# My PCOS Metformin journey to BFP!



## peanutbuttery

Hey all,

As a total TTC obsessive I thought I'd share my story in the hope that it encourages some people in the same situation as me! :flower:

Me: 31, Thin Cyster, DX PCOS June 2013 (bcp hid symptoms for years!!). Did not have AF from coming off bcp in Dec 2012. One ovary due to large dermoid cyst removed in 2009.
DH: 31, normal test results
Months TTC: 12

After not having AF from coming off bcp I was pretty convinced my one ovary was causing a problem. However, I was reassured not! One ovary is fine to conceive and my blood tests came back normal. I had no other symptoms of PCOS apart from absent periods. As u/s confirmed PCOS and I was prescribed metformin.

After 3 weeks on 1500mg met (3 x 500mg daily) AF came!! Then I seemed to settle into a long 43 day cycle. In those cycles I seemed to gear up to ovulate a few times (ewcm, + opk etc). I did use a cbfm but found it useless as during cycle 1 it incorrectly gave me 2 peaks and an egg day around cd 15, but I clearly didn't actually ovulate until much later in the month as af came on cd 43.

It took me a while to settle into understanding my cycles. I used fertility friend to chart, temps and IC opks initially. For cycle 4 I ramped things up by having clearblue digital opks as confimation sticks for when the ICs looked good! Cycle 4 was my lucky one!:bfp:

My consultant has been brilliant and after cycle 3 decided to perform a HyCoSy to check my tubes weren't blocked. The u/s during the HyCoSy confirmed there was an egg there ready to pop! I was expecting it due to opks and we ended up bd the day of the + smiley cb digital opk, then the 2 days after.:sex:

I also used preseed to help things along!:spermy:

I also wanted to post about my BFP because I have been totally obsessing about the 2ww and really, really honestly did not expect a BFP due to the absence of symptoms which many people seemed to have in abundance! Anything I've experienced I put down to post-ovulation symptoms and pre-AF. It's hard as because of the PCOS I don't know my body well enough to detect any changes. I felt pretty much the same as after the 3 other times I'd ovulated.

Here's my 'symptoms' from my chart:

1-8 dpo: Minor bloating, few mild cramps, slightly sore boobs which started to ease up. All of these I put down to post-ovulation/pre AF as I'd had them all before! The only funny thing was a funny (not metallic!) and horrible taste in my mouth for about 5 days. At 8 dpo we went to a party and I just didn't feel like drinking (not like me at all!) - I felt really down as I thought we were out for another cycle.:nope:
9 dpo: Temp drops 0.3 C (still just above coverline). Few twinges/mild poking sensation in uterus. Convinced AF was on her way so feeling very down.:cry:
10 dpo: Temp still down. Few more twinges/cramps. Still awaiting AF.
11 dpo: Temp still down. Faint, faint line on IC. Used tesco hpt and faint but definite pink line! BFP! Total shock!!!!:happydance:
12 dpo: Temp rising. Bbs hurt a bit more. Mild backache.

> Task list
1. Rewrite the PCOS post starting at "# My PCOS Metformin" and ending at "removed in 2009.", putting "birth control pills" wherever "bcp" appears.
2. Answer these from the PCOS post, one line each:
(a) What total daily dose of metformin was the writer taking when AF came?
(b) What procedure did the consultant perform after cycle 3?
(c) On which dpo did the first faint line show on an IC?

> Input data
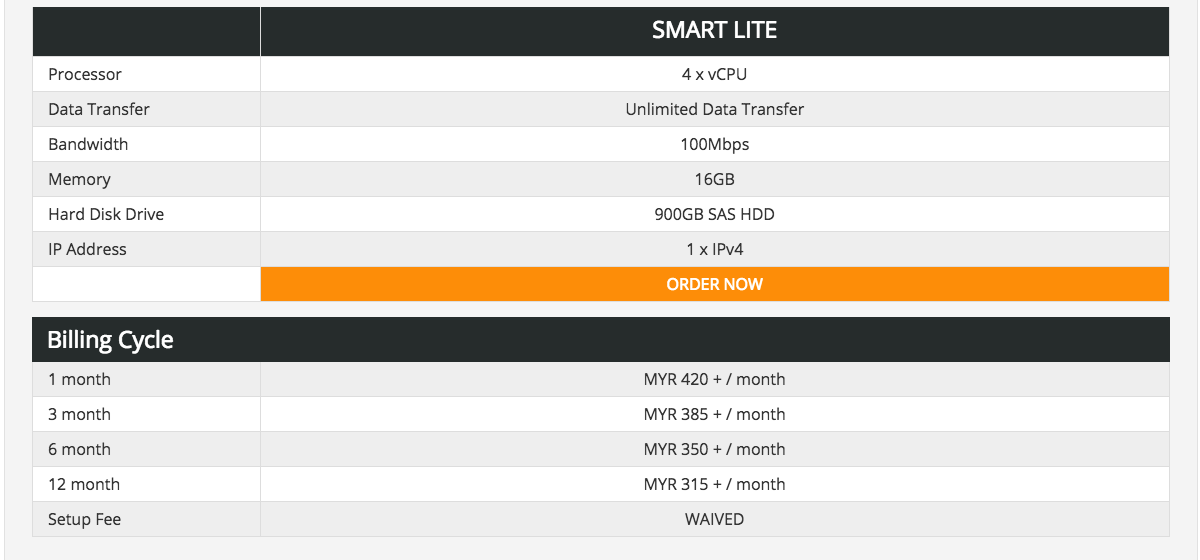
Task: Click the 900GB SAS HDD value
Action: click(714, 214)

> Responses to the tasks
1.
# My PCOS Metformin journey to BFP!



## peanutbuttery

Hey all,

As a total TTC obsessive I thought I'd share my story in the hope that it encourages some people in the same situation as me! :flower:

Me: 31, Thin Cyster, DX PCOS June 2013 (birth control pills hid symptoms for years!!). Did not have AF from coming off birth control pills in Dec 2012. One ovary due to large dermoid cyst removed in 2009.

2.
(a) 1500mg (3 x 500mg daily)
(b) A HyCoSy, to check the tubes weren't blocked
(c) 11 dpo